Search code examples
carminline-assemblycortex-mbare-metal

Inserting inline assembly code into C function - I/O questions


I am developing an embedded C application for my Cortex M3 microcontroller using the GNU arm-none-eabi toolchain.

I have plan to adopt an assembly subroutine that the vendor implemented into my C application. I plan to make a new C function, then within that, write an inline assembly block using the extended inline assembly protocol. In this post, I plan to treat this assembly subroutine as a black box, and plan to ask this forum about how to structure the inputs and clobber list; this routine has no outputs.

The assembly subroutine expects r0, r1, and r2 to be pre-set prior to the call. Further, the subroutine uses registers r4, r5, r6, r7, r8, r9 as scratch registers to do its function. It writes to a range of memory on the device, specified by r0 and r1 which are the start and stop addresses, respectively.

So, I am checking if my assumptions are correct. My questions follow.

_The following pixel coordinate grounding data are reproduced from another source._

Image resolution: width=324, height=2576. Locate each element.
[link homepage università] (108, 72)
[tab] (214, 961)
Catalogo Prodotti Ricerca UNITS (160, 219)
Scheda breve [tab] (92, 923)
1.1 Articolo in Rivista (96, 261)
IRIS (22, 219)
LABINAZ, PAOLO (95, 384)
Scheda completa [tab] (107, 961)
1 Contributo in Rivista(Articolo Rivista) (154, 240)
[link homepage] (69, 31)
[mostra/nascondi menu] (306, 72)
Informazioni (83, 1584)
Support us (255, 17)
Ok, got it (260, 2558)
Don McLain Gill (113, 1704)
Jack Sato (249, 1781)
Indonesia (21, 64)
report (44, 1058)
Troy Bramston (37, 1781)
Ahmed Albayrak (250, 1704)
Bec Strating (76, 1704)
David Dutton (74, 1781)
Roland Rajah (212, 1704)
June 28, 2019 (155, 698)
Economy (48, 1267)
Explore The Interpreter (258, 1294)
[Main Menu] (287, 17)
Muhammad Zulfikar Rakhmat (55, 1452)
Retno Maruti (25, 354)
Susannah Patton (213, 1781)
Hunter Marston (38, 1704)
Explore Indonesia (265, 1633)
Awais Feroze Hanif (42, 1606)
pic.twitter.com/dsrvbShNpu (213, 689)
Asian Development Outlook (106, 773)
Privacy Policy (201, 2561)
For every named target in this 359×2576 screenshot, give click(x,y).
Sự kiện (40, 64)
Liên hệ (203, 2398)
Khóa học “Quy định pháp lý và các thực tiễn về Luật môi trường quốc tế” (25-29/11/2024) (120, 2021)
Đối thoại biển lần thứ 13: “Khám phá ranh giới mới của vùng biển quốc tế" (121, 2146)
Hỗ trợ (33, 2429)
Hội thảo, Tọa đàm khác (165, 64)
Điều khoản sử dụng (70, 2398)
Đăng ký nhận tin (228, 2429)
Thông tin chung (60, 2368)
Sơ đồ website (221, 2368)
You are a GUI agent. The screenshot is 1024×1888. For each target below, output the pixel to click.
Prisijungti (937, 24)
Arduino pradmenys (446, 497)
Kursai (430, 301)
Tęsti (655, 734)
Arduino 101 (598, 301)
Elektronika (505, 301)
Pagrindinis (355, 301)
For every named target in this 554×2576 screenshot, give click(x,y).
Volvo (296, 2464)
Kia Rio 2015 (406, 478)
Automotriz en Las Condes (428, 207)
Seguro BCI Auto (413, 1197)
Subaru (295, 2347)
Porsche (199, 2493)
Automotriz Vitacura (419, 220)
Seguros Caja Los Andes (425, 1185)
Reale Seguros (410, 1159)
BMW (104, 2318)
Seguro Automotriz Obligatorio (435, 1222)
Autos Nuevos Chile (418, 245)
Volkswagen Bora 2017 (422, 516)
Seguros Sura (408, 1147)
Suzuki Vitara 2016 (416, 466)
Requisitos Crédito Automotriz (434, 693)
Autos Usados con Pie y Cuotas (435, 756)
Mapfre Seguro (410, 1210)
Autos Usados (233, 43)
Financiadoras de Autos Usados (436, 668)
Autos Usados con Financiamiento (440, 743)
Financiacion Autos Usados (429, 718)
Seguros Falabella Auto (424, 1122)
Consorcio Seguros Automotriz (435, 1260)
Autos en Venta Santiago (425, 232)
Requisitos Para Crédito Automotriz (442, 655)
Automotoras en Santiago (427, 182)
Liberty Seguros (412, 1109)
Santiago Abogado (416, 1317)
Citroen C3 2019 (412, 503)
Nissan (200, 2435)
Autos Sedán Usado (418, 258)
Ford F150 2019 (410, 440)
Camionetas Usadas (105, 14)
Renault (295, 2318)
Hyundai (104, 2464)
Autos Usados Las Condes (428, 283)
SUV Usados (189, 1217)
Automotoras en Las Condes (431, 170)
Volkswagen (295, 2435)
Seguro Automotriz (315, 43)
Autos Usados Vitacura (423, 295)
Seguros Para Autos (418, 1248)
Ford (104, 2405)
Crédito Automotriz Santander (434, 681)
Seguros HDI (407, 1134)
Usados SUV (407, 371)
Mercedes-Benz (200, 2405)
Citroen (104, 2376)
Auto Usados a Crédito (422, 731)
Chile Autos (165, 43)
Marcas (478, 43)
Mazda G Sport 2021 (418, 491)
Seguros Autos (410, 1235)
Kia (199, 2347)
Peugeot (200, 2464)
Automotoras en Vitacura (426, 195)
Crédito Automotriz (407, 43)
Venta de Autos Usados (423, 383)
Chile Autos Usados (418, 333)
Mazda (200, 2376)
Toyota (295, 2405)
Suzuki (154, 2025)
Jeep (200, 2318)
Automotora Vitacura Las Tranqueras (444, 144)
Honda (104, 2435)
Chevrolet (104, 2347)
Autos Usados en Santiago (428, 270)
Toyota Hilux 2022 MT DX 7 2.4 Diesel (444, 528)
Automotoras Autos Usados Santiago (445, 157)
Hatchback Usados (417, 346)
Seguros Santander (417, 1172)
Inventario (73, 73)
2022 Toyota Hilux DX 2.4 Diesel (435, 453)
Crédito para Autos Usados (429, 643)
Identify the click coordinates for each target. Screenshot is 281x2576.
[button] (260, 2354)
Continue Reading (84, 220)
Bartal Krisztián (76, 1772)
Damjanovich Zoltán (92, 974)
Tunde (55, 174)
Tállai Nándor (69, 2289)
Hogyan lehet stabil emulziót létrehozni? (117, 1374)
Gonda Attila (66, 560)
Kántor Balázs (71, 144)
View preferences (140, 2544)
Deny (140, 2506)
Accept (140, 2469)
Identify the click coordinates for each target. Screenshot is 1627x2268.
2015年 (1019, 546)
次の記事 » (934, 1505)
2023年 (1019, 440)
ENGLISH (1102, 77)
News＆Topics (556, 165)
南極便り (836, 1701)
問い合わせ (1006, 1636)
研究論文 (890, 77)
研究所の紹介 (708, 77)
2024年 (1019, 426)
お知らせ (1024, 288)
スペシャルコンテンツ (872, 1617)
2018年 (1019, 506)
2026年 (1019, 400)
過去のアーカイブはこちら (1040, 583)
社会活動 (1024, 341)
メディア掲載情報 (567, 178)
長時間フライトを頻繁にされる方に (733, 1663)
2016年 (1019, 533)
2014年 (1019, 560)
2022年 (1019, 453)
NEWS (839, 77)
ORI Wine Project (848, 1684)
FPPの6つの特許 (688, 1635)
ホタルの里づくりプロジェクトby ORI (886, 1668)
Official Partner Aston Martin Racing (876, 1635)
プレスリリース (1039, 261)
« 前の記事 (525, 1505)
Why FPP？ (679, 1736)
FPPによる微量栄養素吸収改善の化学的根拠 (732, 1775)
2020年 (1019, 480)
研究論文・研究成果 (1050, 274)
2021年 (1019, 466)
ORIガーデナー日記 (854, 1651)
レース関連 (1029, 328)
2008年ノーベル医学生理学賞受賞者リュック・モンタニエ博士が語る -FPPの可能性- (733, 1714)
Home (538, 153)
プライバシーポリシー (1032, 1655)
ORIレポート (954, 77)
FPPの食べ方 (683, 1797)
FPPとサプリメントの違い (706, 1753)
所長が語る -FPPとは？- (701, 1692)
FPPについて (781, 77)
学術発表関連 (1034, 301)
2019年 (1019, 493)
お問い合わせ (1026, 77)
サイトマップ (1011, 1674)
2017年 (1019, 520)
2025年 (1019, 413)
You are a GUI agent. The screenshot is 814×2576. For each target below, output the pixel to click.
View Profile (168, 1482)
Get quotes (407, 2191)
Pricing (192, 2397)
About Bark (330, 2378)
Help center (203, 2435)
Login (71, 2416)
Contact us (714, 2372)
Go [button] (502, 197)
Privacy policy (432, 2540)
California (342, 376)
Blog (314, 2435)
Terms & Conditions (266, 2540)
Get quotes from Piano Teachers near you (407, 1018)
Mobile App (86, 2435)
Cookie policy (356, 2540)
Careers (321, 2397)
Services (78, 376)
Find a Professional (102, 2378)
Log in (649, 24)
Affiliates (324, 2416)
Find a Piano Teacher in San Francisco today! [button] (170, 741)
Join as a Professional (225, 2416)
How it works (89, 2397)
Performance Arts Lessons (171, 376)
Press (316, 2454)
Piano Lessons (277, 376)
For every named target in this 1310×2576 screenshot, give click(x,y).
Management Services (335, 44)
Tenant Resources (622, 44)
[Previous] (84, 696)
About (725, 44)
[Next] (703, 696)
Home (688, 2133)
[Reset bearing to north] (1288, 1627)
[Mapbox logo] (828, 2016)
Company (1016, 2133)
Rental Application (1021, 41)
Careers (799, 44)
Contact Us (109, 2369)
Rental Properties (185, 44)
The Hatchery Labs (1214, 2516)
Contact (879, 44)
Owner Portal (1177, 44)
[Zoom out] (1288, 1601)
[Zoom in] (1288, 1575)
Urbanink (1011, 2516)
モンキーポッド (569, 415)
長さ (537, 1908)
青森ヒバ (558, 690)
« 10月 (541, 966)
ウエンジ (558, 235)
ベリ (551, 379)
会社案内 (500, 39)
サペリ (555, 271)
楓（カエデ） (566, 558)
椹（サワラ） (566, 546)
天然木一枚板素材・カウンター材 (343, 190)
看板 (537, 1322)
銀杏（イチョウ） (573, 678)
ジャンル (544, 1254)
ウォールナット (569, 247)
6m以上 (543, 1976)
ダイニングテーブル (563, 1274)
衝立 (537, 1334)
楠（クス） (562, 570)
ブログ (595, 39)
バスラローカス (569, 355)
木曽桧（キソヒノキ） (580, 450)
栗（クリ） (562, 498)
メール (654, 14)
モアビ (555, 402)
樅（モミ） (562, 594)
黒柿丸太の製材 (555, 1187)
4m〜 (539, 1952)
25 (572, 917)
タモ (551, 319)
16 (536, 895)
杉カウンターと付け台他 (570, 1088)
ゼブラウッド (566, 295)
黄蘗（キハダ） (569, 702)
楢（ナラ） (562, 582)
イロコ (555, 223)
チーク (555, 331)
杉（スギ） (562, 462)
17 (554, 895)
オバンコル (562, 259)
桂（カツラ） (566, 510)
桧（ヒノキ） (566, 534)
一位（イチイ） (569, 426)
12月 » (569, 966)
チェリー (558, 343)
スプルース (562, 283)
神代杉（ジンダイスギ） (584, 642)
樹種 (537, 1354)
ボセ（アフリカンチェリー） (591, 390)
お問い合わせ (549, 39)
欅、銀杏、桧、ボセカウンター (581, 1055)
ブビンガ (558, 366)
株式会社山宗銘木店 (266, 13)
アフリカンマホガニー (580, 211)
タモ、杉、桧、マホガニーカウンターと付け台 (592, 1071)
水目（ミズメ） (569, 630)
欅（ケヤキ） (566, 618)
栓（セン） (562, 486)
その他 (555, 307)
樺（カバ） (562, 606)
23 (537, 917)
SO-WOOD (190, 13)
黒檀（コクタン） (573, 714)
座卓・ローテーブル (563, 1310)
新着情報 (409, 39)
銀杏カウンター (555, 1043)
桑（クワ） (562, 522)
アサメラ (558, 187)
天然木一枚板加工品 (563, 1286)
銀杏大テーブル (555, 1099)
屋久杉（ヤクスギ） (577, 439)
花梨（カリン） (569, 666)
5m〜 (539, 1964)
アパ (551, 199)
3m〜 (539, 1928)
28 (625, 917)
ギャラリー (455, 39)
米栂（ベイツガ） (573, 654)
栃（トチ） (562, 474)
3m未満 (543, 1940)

  1. My function that I think I should write, is this right?:
void my_asm_ported_func(int reg_r0, int reg_r1, int reg_r2 {
    __asm__ __volatile__ (
        "ldr r0, %0        \n\t",
        "ldr r1, %1        \n\t",
        "ldr r2, %2        \n\t",
        "<vendor code...>  ",
        :  /* no outputs */
        : "r" (reg_r0), "r" (reg_r1), "r" (reg_r2) /* inputs */
        : "r0", "r1", "r2", "r4", "r5", "r6", 
          "r7", "r8", "r9", "memory" /* clobbers */
    );
}
  1. Since this asm subroutine writes to a range of other memory on the device, is adding "memory" to the clobber list enough? Seems too simple.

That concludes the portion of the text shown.